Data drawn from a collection

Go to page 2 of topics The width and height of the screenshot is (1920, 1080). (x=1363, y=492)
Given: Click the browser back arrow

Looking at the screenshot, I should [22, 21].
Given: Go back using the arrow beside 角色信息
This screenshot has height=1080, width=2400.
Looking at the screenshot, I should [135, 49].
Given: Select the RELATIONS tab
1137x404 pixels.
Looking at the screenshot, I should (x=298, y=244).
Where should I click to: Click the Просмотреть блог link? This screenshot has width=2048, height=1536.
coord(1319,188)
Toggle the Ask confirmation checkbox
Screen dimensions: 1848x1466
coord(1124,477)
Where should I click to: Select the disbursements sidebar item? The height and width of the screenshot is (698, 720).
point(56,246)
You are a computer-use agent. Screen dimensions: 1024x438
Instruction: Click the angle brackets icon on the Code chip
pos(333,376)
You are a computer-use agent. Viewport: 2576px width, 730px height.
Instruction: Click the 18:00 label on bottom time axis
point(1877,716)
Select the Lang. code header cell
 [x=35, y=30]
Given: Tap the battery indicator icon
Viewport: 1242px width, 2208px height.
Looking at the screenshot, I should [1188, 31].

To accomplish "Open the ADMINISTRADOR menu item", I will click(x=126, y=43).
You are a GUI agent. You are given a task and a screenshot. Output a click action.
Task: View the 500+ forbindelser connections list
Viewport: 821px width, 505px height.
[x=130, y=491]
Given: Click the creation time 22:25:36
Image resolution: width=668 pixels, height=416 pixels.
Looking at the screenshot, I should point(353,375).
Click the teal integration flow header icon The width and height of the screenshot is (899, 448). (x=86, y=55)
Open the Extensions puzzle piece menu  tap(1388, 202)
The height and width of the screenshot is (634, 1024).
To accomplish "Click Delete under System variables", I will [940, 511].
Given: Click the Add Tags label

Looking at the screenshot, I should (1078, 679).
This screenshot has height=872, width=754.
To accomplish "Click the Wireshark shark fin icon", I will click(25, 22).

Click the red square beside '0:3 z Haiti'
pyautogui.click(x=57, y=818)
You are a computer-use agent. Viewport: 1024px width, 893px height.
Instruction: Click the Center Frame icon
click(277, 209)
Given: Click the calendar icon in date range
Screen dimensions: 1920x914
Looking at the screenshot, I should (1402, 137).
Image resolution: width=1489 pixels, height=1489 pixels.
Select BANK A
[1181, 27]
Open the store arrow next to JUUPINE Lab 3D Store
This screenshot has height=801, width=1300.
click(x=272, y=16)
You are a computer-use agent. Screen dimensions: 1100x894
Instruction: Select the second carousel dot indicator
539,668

◆ What to produce ◆
Reproduce every line of the listing above without altering a single character.

◆ Answer to this exercise ◆
Go to page 2 of topics The width and height of the screenshot is (1920, 1080). (x=1363, y=492)
Given: Click the browser back arrow

Looking at the screenshot, I should [22, 21].
Given: Go back using the arrow beside 角色信息
This screenshot has height=1080, width=2400.
Looking at the screenshot, I should [135, 49].
Given: Select the RELATIONS tab
1137x404 pixels.
Looking at the screenshot, I should (x=298, y=244).
Where should I click to: Click the Просмотреть блог link? This screenshot has width=2048, height=1536.
coord(1319,188)
Toggle the Ask confirmation checkbox
Screen dimensions: 1848x1466
coord(1124,477)
Where should I click to: Select the disbursements sidebar item? The height and width of the screenshot is (698, 720).
point(56,246)
You are a computer-use agent. Screen dimensions: 1024x438
Instruction: Click the angle brackets icon on the Code chip
pos(333,376)
You are a computer-use agent. Viewport: 2576px width, 730px height.
Instruction: Click the 18:00 label on bottom time axis
point(1877,716)
Select the Lang. code header cell
 [x=35, y=30]
Given: Tap the battery indicator icon
Viewport: 1242px width, 2208px height.
Looking at the screenshot, I should [1188, 31].

To accomplish "Open the ADMINISTRADOR menu item", I will click(x=126, y=43).
You are a GUI agent. You are given a task and a screenshot. Output a click action.
Task: View the 500+ forbindelser connections list
Viewport: 821px width, 505px height.
[x=130, y=491]
Given: Click the creation time 22:25:36
Image resolution: width=668 pixels, height=416 pixels.
Looking at the screenshot, I should point(353,375).
Click the teal integration flow header icon The width and height of the screenshot is (899, 448). (x=86, y=55)
Open the Extensions puzzle piece menu  tap(1388, 202)
The height and width of the screenshot is (634, 1024).
To accomplish "Click Delete under System variables", I will [940, 511].
Given: Click the Add Tags label

Looking at the screenshot, I should (1078, 679).
This screenshot has height=872, width=754.
To accomplish "Click the Wireshark shark fin icon", I will click(25, 22).

Click the red square beside '0:3 z Haiti'
pyautogui.click(x=57, y=818)
You are a computer-use agent. Viewport: 1024px width, 893px height.
Instruction: Click the Center Frame icon
click(277, 209)
Given: Click the calendar icon in date range
Screen dimensions: 1920x914
Looking at the screenshot, I should (1402, 137).
Image resolution: width=1489 pixels, height=1489 pixels.
Select BANK A
[1181, 27]
Open the store arrow next to JUUPINE Lab 3D Store
This screenshot has height=801, width=1300.
click(x=272, y=16)
You are a computer-use agent. Screen dimensions: 1100x894
Instruction: Select the second carousel dot indicator
539,668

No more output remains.